As the Conservative Party’s leadership election enters its final week, the two candidates have similar, but different plans for dealing with Brexit. While many still believe that Boris Johnson will win, the contest is looking a lot closer than it was a few weeks ago and there is a possibility that Jeremy Hunt could win when the results are declared on Tuesday, 23 July.
Of the two candidates, Mr Johnson is clearly the most strident when it comes to Brexit – Johnson insists that the UK will leave on 31 October “do or die”. Hunt’s position is more nuanced, but also includes the prospect of a no-deal exit: If the prospect for a deal with the EU exists, Hunt would be willing to delay the UK’s exit further. However, if by 30 September there is no prospect for a deal, then the UK would leave without one on 31 October.
For both, achieving an exit on negotiated terms that the UK Parliament finds acceptable is a significant challenge. Not only are the EU adamant that they will not renegotiate, there are practical challenges to achieving this together with an underlying belief in the EU that the UK will either give in or eventually decide to reverse Brexit.
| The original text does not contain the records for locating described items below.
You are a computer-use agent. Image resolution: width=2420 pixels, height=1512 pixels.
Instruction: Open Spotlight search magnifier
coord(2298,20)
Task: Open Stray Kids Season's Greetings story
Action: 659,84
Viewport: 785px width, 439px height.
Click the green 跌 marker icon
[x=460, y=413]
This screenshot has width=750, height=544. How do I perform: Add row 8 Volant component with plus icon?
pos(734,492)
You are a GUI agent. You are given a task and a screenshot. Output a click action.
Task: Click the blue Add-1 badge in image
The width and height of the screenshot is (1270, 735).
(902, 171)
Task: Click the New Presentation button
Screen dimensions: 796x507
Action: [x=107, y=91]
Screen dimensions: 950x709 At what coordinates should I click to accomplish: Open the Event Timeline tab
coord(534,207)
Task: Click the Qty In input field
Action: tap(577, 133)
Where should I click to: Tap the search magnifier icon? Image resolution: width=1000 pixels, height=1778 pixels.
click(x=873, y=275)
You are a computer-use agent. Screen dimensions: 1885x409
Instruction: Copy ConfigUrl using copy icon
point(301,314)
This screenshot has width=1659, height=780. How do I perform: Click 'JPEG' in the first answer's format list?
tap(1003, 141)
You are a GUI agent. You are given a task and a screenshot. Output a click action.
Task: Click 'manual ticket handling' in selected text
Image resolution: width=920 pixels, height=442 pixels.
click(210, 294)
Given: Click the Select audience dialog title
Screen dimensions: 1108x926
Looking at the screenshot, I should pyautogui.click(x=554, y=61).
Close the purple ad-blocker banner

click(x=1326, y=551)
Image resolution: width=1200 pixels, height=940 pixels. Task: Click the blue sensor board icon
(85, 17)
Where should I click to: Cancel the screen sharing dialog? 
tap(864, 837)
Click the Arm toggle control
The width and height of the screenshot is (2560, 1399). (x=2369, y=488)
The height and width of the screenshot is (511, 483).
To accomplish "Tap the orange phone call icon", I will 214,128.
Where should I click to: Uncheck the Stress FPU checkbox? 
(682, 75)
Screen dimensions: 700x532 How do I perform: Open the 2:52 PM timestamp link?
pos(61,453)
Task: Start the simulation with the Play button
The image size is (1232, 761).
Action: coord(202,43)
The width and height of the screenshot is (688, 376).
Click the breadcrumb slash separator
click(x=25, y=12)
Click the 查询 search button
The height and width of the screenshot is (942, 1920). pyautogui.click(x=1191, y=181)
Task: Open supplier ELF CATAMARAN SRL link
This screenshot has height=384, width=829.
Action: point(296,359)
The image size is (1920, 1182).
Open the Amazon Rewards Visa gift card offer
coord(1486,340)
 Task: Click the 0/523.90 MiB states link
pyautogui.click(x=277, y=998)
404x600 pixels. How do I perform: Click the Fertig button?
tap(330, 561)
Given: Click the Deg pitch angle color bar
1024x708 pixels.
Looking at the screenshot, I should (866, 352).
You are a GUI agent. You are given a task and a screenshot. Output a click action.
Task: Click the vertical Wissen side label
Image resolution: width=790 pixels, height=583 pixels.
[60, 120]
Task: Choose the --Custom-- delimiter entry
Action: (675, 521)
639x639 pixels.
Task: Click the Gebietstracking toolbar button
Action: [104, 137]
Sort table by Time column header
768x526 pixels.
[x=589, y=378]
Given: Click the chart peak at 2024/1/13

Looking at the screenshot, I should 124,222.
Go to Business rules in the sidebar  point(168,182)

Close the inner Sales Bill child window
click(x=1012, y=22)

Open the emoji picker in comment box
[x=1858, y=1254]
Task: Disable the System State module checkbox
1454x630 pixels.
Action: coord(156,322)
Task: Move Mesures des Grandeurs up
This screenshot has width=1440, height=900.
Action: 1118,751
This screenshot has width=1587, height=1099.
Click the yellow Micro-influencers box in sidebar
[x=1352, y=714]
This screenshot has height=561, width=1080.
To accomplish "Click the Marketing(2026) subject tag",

The EU recently had parliamentary elections and the leadership of its key bodies is changing, with final confirmatory votes this week. This means that there will be a new EU team that the UK has to deal with and that fact alone will lead to time delays, and that of course assumes that they will renegotiate.
For the EU, Charles Michel, former Prime Minister of Belgium, is to take over from Donald Tusk, who will convene the regular meetings of heads of government that would need to deal with the withdrawal agreement; Ursula Von Der Leyen, the German defence minister, is to replace Jean-Claude Juncker as EU Commission president and she will lead on trade negotiations with third countries. In the European Parliament, Italian David-Maria Sassoli was elected president of the European Parliament, which puts a Socialist at the head of the European Parliament. Michel Barnier, the EU’s Chief Negotiator for the withdrawal agreement, remains in post.
Both Hunt and Johnson plan to have the Irish border backstop removed and replaced with something entirely different. Given the EU’s insistence on retaining the backstop, and the issues mentioned above, this suggests an increased likelihood of no agreement being reached between London and Brussels – under whoever becomes Prime Minister. However, it remains far from clear whether a no-deal exit can be implemented if the UK Parliament continues to object to it. In that eventuality, the prospect of a General Election in the UK will increase, but there is no real sign that the disagreements within the UK on how to proceed would be resolved even with a General Election.